Nous avons proposé au vote des conseillers départementaux et conseillères départementales, dès décembre, des propositions qui anticipaient un certain nombre de ces évolutions afin de ne pas voir s’éteindre des dispositifs trop brutalement mais laisser le temps de la réflexion sur les possibilités différenciées d’intervention : la desserte aérienne d’Ouessant, l’aide aux projets d’entreprises déjà présentés, le soutien aux mutations de la filière agricole en cours…

La fin des aides directes aux entreprises, en effet, ne signifie pas pour autant arrêt de tout soutien. Les représentants du monde agricole le comprennent bien lorsqu’ils se tournent vers nous attendant moins un apport financier qu’un appui au développement des circuits courts, à la valorisation des produits, une sensibilisation des jeunes aux métiers de l’agriculture, un appui aux familles en difficulté.

J’ai adressé au Ministre de l’Agriculture un courrier rappelant l’engagement historique du Conseil départemental dans les politiques agricoles et lui proposant de continuer à être un partenaire actif aux côtés des principaux intéressés.

Le travail commencé depuis plusieurs années sur tous ces sujets en lien avec les représentants des filières sera poursuivi cette année et alimentera les travaux de la commission Insertion et économie et de notre Assemblée.

Les rapports que nous présenterons aujourd’hui et demain pourront être impactés par la mise en œuvre des lois NOTRe et MAPTAM. Les discussions portent sur la question des compétences exclusives, des compétences partagées, des nécessités nées de nos spécificités territoriales, des équilibres à préserver.

Nous examinerons, au fil de cette séance plénière, des propositions qui illustrent notre projet de nous inscrire dans la ligne des solidarités, humaines et territoriales, celle qui a été choisie en 2015 par les Finistériennes et les Finistériens, dans la continuité du travail effectué dans ce département depuis 1998.

Ce projet s’articule autour de deux ambitions stratégiques.

Mettre en œuvre des politiques de solidarité active, au bénéfice des Finistériennes et des Finistériens : à tous les âges de leur vie, pour le développement de chacun et l’épanouissement de tous ; avec une attention prioritaire portée aux habitants les plus fragiles, en situation de précarité, de handicap ou d’isolement ;

Renforcer la vitalité, l’attractivité et l’équilibre des territoires : par le renforcement de leur accessibilité, de leur attractivité, par l’encouragement à la mutation et au développement des filières économiques locales, par la préservation et la valorisation de leur patrimoine culturel et naturel.

Il s’accompagne d’une triple volonté : poursuivre la démarche de coopération et de concertation ; inscrire l’action départementale dans une recherche constante d’innovation ; poursuivre l’engagement du Département en tant qu’acteur exemplaire du développement durable.

● OBJECTIF
Résumez le texte en deux phrases. Les données ne proviennent pas de la même source que le texte.

● DONNÉES FOURNIES
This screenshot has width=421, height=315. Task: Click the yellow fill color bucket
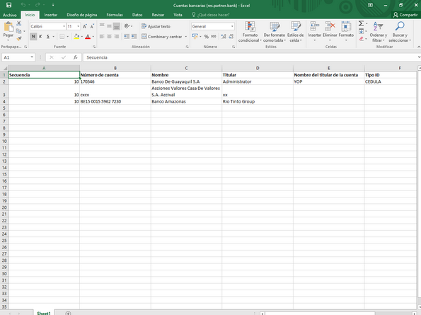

● CORRIGÉ
La fin des aides directes aux entreprises ne signifie pas l'arrêt de tout soutien, et des propositions votées dès décembre visaient à éviter que des dispositifs s'éteignent trop brutalement, notamment pour le monde agricole. Le projet départemental, inscrit dans la ligne des solidarités humaines et territoriales, s'articule autour de deux ambitions : mettre en œuvre des politiques de solidarité active au bénéfice des Finistériennes et des Finistériens, et renforcer la vitalité, l'attractivité et l'équilibre des territoires.